◆ WHAT YOU WILL DO ◆
Write back every record verbatim.
----- EXTRACTED MATERIAL
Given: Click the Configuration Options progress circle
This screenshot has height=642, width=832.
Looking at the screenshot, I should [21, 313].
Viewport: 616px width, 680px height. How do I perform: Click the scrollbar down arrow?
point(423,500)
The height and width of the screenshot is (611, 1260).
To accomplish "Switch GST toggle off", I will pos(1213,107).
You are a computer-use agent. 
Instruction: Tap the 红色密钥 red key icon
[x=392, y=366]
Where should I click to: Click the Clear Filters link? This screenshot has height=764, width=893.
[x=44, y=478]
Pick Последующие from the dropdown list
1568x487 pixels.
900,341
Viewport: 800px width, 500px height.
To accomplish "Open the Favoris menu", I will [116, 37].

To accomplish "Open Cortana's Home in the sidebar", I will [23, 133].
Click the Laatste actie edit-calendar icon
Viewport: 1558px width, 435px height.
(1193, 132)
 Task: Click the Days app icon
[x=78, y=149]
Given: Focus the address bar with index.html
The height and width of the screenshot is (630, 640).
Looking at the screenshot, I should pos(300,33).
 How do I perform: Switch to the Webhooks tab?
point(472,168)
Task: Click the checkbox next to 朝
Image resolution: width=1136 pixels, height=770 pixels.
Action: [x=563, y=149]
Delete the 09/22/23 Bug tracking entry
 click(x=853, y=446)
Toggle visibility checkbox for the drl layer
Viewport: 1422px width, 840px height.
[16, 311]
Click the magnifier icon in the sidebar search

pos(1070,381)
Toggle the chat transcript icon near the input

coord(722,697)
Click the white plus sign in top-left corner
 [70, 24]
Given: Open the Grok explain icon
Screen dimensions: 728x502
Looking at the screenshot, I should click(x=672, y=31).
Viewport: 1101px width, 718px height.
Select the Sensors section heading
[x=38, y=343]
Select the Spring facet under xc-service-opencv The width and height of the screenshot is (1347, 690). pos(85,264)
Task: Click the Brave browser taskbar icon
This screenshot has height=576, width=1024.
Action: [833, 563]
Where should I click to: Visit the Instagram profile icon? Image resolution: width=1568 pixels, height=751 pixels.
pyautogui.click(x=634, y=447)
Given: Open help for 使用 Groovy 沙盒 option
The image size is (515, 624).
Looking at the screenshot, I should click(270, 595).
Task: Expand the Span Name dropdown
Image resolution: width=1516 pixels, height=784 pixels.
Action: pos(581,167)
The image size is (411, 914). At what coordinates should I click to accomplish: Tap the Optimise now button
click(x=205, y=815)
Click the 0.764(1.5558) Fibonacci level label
----------
◆ RESULT OF THE EXERCISE ◆
Given: Click the Configuration Options progress circle
This screenshot has height=642, width=832.
Looking at the screenshot, I should [21, 313].
Viewport: 616px width, 680px height. How do I perform: Click the scrollbar down arrow?
point(423,500)
The height and width of the screenshot is (611, 1260).
To accomplish "Switch GST toggle off", I will pos(1213,107).
You are a computer-use agent. 
Instruction: Tap the 红色密钥 red key icon
[x=392, y=366]
Where should I click to: Click the Clear Filters link? This screenshot has height=764, width=893.
[x=44, y=478]
Pick Последующие from the dropdown list
1568x487 pixels.
900,341
Viewport: 800px width, 500px height.
To accomplish "Open the Favoris menu", I will [116, 37].

To accomplish "Open Cortana's Home in the sidebar", I will [23, 133].
Click the Laatste actie edit-calendar icon
Viewport: 1558px width, 435px height.
(1193, 132)
 Task: Click the Days app icon
[x=78, y=149]
Given: Focus the address bar with index.html
The height and width of the screenshot is (630, 640).
Looking at the screenshot, I should pos(300,33).
 How do I perform: Switch to the Webhooks tab?
point(472,168)
Task: Click the checkbox next to 朝
Image resolution: width=1136 pixels, height=770 pixels.
Action: [x=563, y=149]
Delete the 09/22/23 Bug tracking entry
 click(x=853, y=446)
Toggle visibility checkbox for the drl layer
Viewport: 1422px width, 840px height.
[16, 311]
Click the magnifier icon in the sidebar search

pos(1070,381)
Toggle the chat transcript icon near the input

coord(722,697)
Click the white plus sign in top-left corner
 [70, 24]
Given: Open the Grok explain icon
Screen dimensions: 728x502
Looking at the screenshot, I should click(x=672, y=31).
Viewport: 1101px width, 718px height.
Select the Sensors section heading
[x=38, y=343]
Select the Spring facet under xc-service-opencv The width and height of the screenshot is (1347, 690). pos(85,264)
Task: Click the Brave browser taskbar icon
This screenshot has height=576, width=1024.
Action: [833, 563]
Where should I click to: Visit the Instagram profile icon? Image resolution: width=1568 pixels, height=751 pixels.
pyautogui.click(x=634, y=447)
Given: Open help for 使用 Groovy 沙盒 option
The image size is (515, 624).
Looking at the screenshot, I should click(270, 595).
Task: Expand the Span Name dropdown
Image resolution: width=1516 pixels, height=784 pixels.
Action: pos(581,167)
The image size is (411, 914). At what coordinates should I click to accomplish: Tap the Optimise now button
click(x=205, y=815)
Click the 0.764(1.5558) Fibonacci level label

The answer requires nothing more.